The DTB well placement technology accurately delineated — in real time — the top of the structure along the horizontal section of well A-2 while overcoming structural uncertainties and achieved 100% net to gross clean sand penetration over its horizontal length of 974 ft (297 m). It enabled successful placement of the horizontal section of well A-2 within 1.6 ft (0.5 m) from the top of the thin sand reservoir target, even though the actual top target came in 7.5 ft (2 m) shallower than expected.

Additionally, the 1,312-ft (400-m) horizontal production interval that was originally planned was not achieved due to an unexpected dipping of the top of reservoir. This was mapped with DTB technology that provided the asset team with the confident decision to prematurely stop drilling operations, avoiding any possibility of drilling closer to the OWC or out of the pay zone.

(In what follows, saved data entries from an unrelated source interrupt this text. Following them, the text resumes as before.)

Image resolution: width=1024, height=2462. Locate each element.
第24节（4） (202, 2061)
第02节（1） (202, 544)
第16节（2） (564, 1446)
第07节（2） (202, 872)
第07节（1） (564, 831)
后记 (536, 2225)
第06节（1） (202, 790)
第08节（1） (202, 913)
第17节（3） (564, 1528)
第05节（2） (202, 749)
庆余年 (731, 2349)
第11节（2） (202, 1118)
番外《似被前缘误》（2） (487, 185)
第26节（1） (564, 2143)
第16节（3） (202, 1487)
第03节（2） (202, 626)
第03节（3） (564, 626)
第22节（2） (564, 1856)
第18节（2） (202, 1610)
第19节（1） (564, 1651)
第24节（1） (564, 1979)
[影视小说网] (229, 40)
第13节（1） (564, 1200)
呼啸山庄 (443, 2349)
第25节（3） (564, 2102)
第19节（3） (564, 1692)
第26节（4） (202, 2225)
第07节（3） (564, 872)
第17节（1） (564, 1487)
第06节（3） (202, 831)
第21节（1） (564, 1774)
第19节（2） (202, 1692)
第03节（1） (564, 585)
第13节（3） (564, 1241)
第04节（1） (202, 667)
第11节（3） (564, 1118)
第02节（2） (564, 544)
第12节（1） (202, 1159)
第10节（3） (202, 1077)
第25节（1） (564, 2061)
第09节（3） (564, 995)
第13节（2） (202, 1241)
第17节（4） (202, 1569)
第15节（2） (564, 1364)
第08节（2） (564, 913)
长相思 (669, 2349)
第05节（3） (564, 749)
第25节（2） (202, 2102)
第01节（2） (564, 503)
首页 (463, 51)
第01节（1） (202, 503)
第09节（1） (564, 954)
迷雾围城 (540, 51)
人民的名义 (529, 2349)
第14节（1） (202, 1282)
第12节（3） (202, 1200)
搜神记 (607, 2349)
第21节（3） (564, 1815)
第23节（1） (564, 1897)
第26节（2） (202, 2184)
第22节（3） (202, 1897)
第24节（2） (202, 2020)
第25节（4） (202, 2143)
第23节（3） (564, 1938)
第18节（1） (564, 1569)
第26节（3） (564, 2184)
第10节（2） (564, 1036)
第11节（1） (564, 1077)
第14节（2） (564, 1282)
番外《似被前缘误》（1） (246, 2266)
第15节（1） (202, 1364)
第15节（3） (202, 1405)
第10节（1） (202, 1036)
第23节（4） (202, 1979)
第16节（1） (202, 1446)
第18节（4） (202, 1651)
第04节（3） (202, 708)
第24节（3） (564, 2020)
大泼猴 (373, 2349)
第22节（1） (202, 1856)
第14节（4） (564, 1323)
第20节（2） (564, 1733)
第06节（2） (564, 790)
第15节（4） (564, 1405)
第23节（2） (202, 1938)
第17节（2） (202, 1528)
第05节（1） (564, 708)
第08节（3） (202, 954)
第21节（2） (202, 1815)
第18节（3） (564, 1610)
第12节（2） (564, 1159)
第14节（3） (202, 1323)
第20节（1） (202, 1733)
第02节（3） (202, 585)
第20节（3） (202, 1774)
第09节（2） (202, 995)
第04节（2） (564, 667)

Since the oil layer was very thin, the impact of ICDs in preventing early water breakthrough was less effective than in well A-1. Well A-2 began production with a low water-cut of about 1%; however, water breakthrough occurred within less than a month. Water-cut increased to about 85%, but then stabilized despite increases of total fluid production from 3,000 b/d to 4,000 b/d. This indicated the effectiveness of the nozzles in conforming to the Bernoulli flow principle, and consequently, to self-regulate at higher production rates. Compared to standalone sand screens, ICD simulations in well A-2 illustrated an incremental 200 b/d of oil for water-cut in the range of 80%.

Conclusions

The production results from the first wells in China to be completed with nozzle ICDs indicate good justification for their application in thin oil column layered reservoirs. Previous wells drilled in similar reservoirs, but without ICDs, experienced earlier water breakthrough. Well A-2, drilled using advanced DTB well placement technology, demonstrated the ability of real-time geosteering to keep the trajectory within a very confined target window while mapping the reservoir. In addition to improving reserves and productivity through more accurate well placement, DTB technology can save rig time by avoiding the need for additional sidetracks. The installed ICD segments provided downhole flow regulation and influx balancing throughout the lateral well section, helping to optimize oil production and reserve recovery. Based on the success of these first two wells, CACT continues to employ DTB well placement technology and ICD flow control systems in more of its wells in the H oil field.